▶ [Assignment]: An exact, complete copy of the entries is what is needed.

Stored data
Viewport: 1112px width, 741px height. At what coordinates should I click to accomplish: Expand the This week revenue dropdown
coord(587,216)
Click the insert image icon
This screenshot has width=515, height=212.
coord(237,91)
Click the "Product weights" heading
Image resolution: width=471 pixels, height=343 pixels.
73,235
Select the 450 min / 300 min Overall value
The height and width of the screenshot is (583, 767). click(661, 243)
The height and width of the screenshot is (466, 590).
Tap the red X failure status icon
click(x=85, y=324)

▶ [Problem solution]:
Viewport: 1112px width, 741px height. At what coordinates should I click to accomplish: Expand the This week revenue dropdown
coord(587,216)
Click the insert image icon
This screenshot has width=515, height=212.
coord(237,91)
Click the "Product weights" heading
Image resolution: width=471 pixels, height=343 pixels.
73,235
Select the 450 min / 300 min Overall value
The height and width of the screenshot is (583, 767). click(661, 243)
The height and width of the screenshot is (466, 590).
Tap the red X failure status icon
click(x=85, y=324)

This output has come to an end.